Whether a guest has normal access and authority over parts of the house should depend on their relationship and agreement with the resident. For example, a guest who was invited over for a dinner shouldn’t be considered an authority over your home. On the other hand, a guest staying with you for a week and sharing common space with you does have some limited authority.


Whether landlords can give consent to search a tenant’s home gets into a complicated area of landlord-tenant law, which deserves an article of its own. For the purposes of this question, a landlord’s consent typically isn’t enough to let the police search a resident’s home. A landlord can offer consent to search parts of a property that the tenant has no authority over, such as the hallways in an apartment building. Also, if a tenant has been legally evicted but was still there, the landlord should be able to give consent to search.
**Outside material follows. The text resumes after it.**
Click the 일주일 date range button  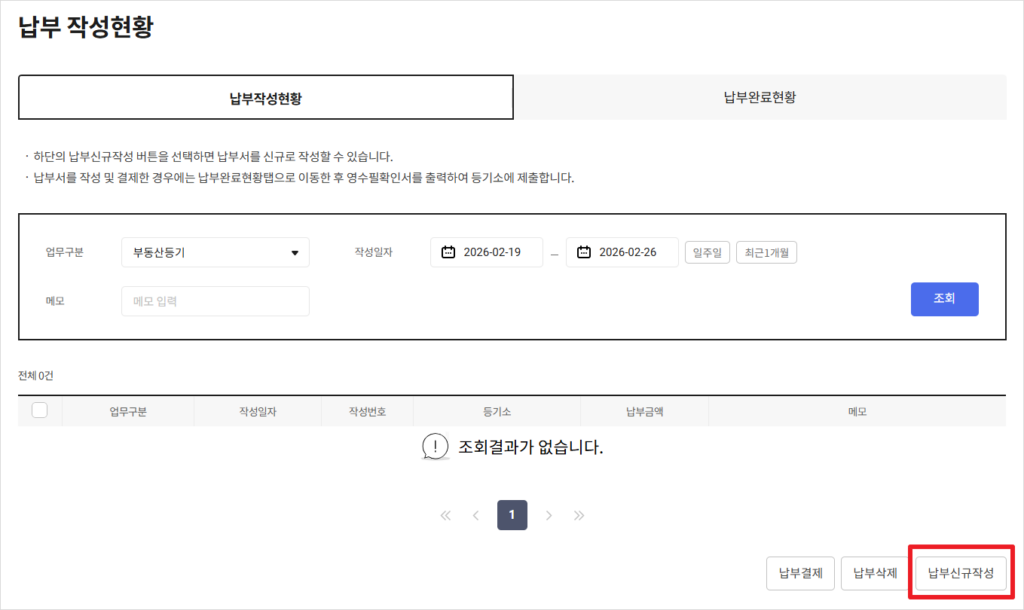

The topic of children’s authority to give consent is a complicated matter when it comes to searches. To determine if a child’s consent is valid, the court should factor in their age, their use of the premises, the authority they had over the home at the time of the search, and more.

For example, if a teen gives consent to search a home when his or her parents are out of town and did not show signs of mental deficiencies, their consent will likely be considered legitimate. Just like in previous examples, a child may have limited authority over parts of the home, which means the parents probably can’t consent to search everything. For example, officers shouldn’t search a locked closet in the parent’s bedroom if the child says they don’t have the key or any access to it.

Housekeepers and Sitters

A housekeeper that only visits the home to clean usually does not have the authority to give consent to search. This is because these housekeepers are not residents of the home, they do not use the home for any of their own purposes, and they only have access to the home in a restricted manner at the owner’s discretion. 

However, if the housekeeper lives in the home, they could authorize a police search of the parts they have access to and use for their own purposes. This means that they may not be able to offer consent to search their employer’s private rooms if they only visit them to clean, but they could give consent to search a kitchen that they use to cook their own meals.